Q: Are there any other alternatives to the tincture of opium? Is it likely the amyloid deposits in a patient’s intestines will decrease, reducing the need for treatment?
A: I would continue with tincture of Opium if it is working & you are tolerating it well. While there are other options, I’m not sure anything else would be as safe or effective as what you are on now. The hope is that with long-term suppression of amyloid production that there will be gradual improvement with time – that being said it is hard to say for certain & no way to predict.
Q: What percentage of patients do you treat with opium tincture? What dosage?
A: The overall percentage I treat with Opium has been low (< 5%) but I have been impressed by how well it has worked in those people that need it. I usually start at 0.3 2-3 times daily & then gradually increase as tolerated until finding the dose that works best. Normally 0.6 three times daily is about the norm, although I have gone higher on occasion.
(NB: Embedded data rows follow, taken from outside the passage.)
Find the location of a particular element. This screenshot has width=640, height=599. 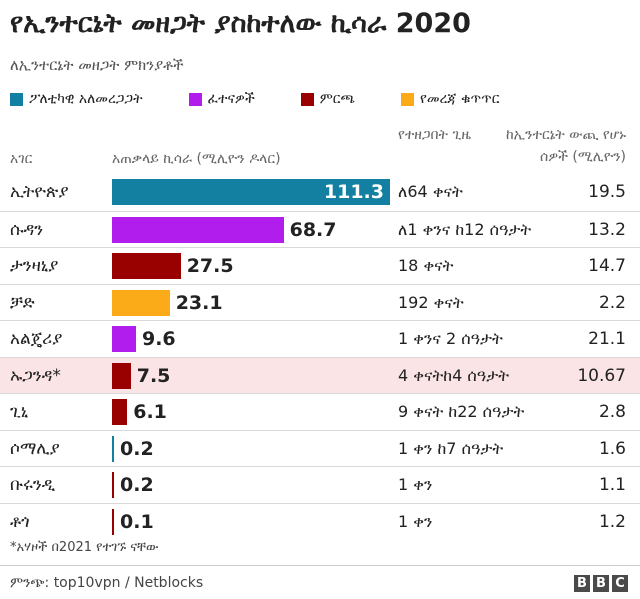

bar-value-label: 6.1 is located at coordinates (150, 412).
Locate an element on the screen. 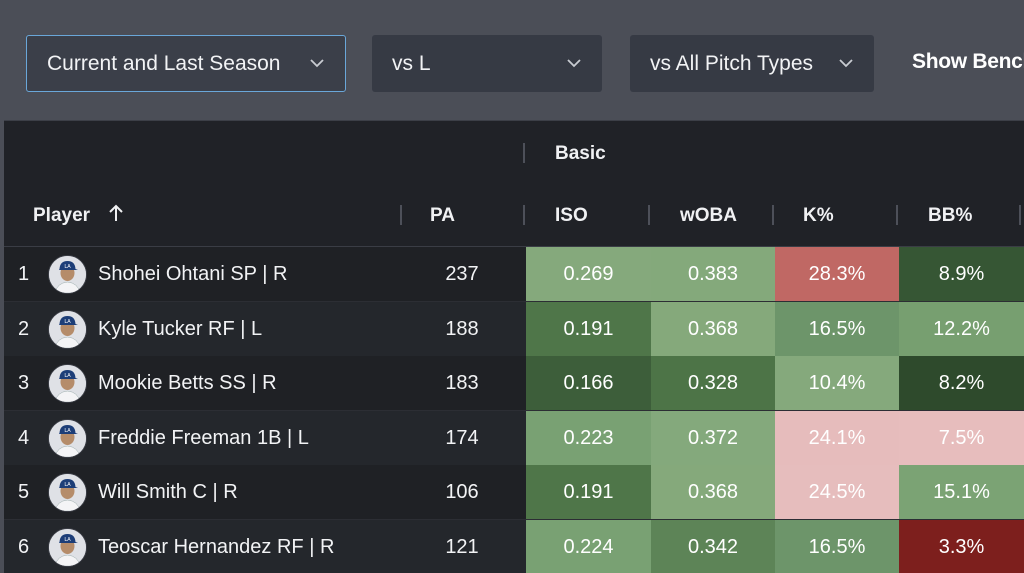 The width and height of the screenshot is (1024, 573). player-name: Freddie Freeman 1B | L is located at coordinates (204, 438).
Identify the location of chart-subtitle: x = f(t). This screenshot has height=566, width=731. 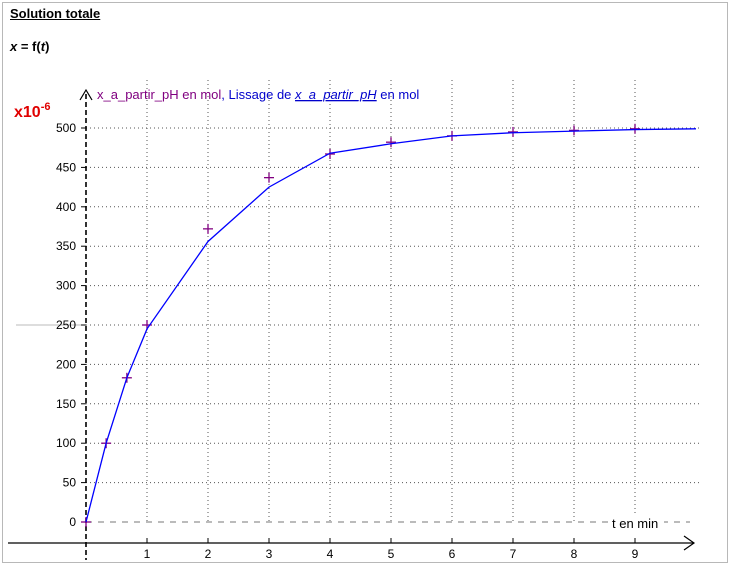
(30, 46).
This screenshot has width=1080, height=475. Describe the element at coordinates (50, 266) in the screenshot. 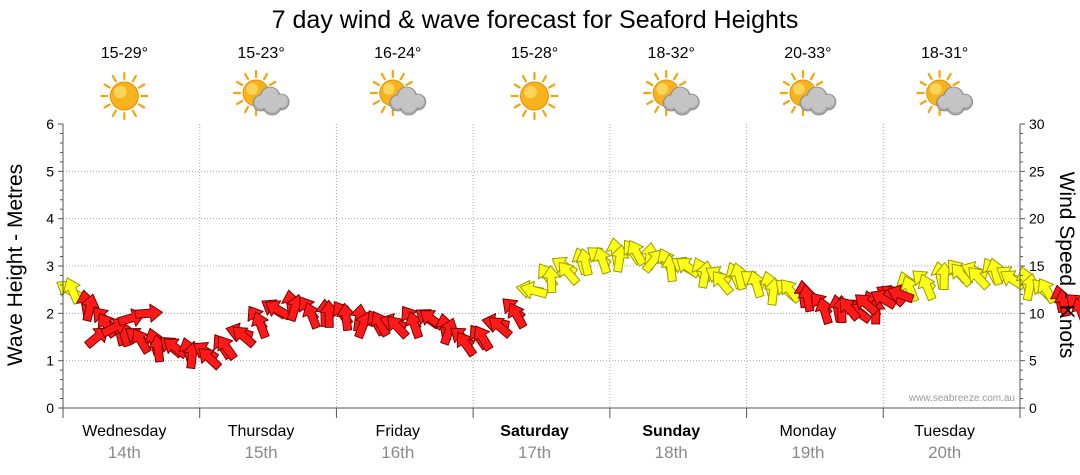

I see `left-tick-label: 3` at that location.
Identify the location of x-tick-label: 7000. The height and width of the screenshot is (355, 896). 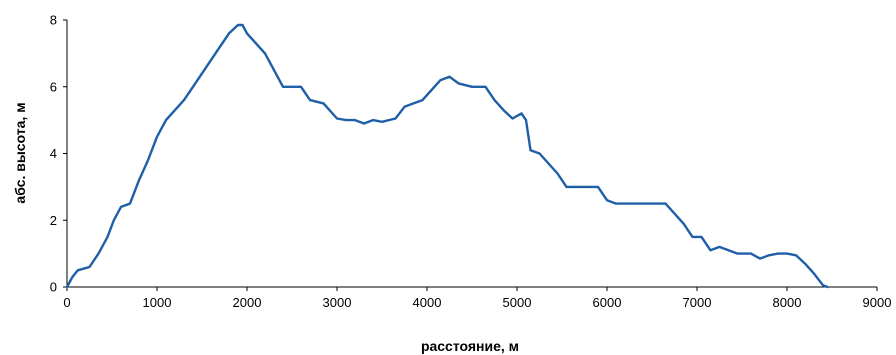
(698, 302).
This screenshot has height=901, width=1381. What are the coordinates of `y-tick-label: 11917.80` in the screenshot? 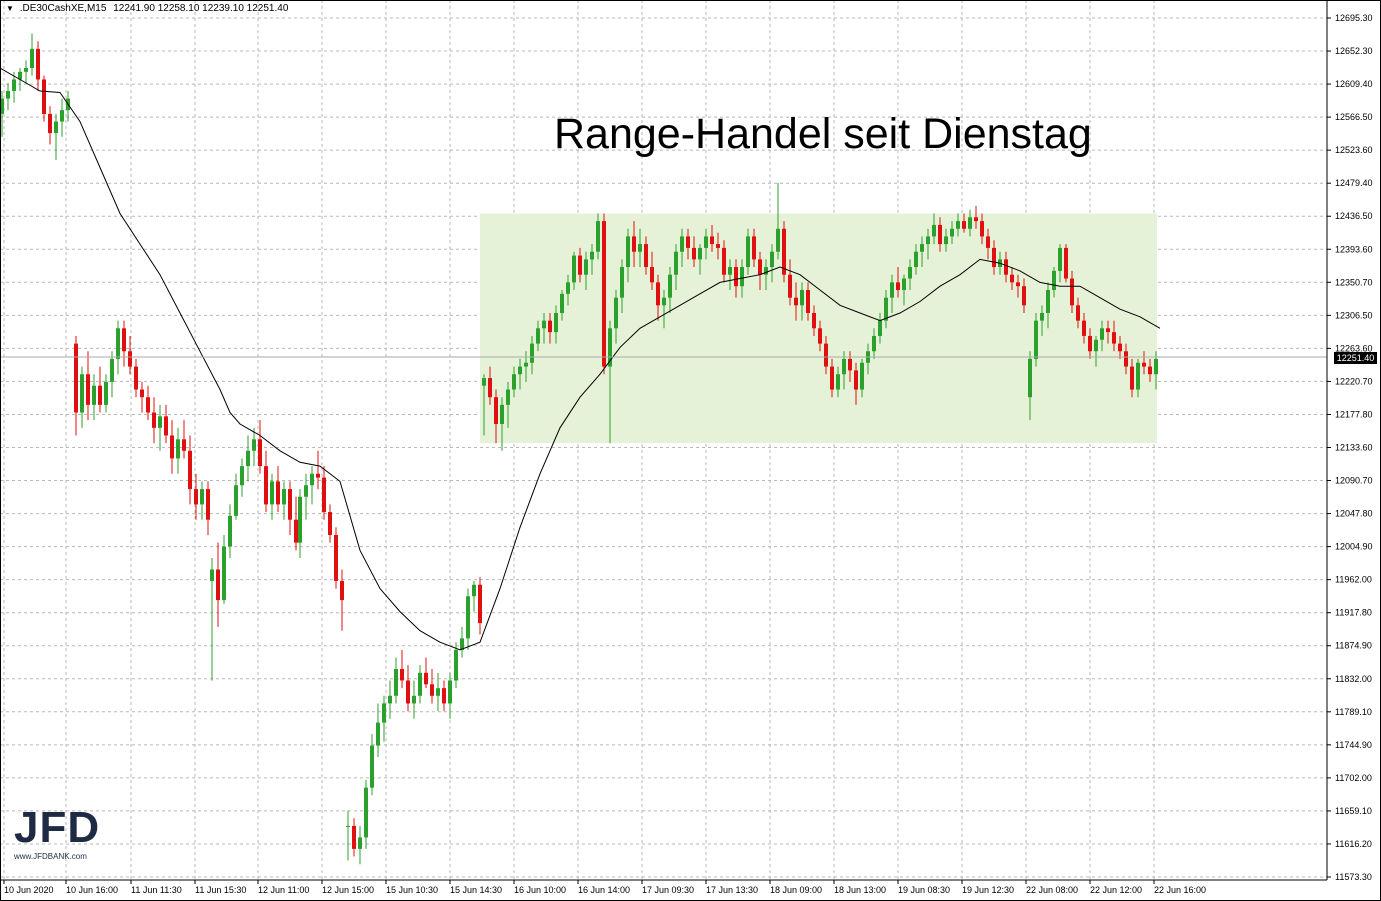 It's located at (1354, 613).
Q: Has it been proven that a vegetarian diet can help with GI issues?
A: There is one paper that showed a vegetarian diet with alkaline water helped with reflux, but otherwise not much literature. That being said, I would imagine that a vegetarian diet low in processed foods would be good for almost all GI issues.
Q: Is it a problem to use Imodium & Loperamide on a daily basis?
A: No, there are no safety concerns.
Q: Can amyloidosis affect taste?
A: Taste can be affected by either amyloid deposition or as an adverse effect to some of the treatments.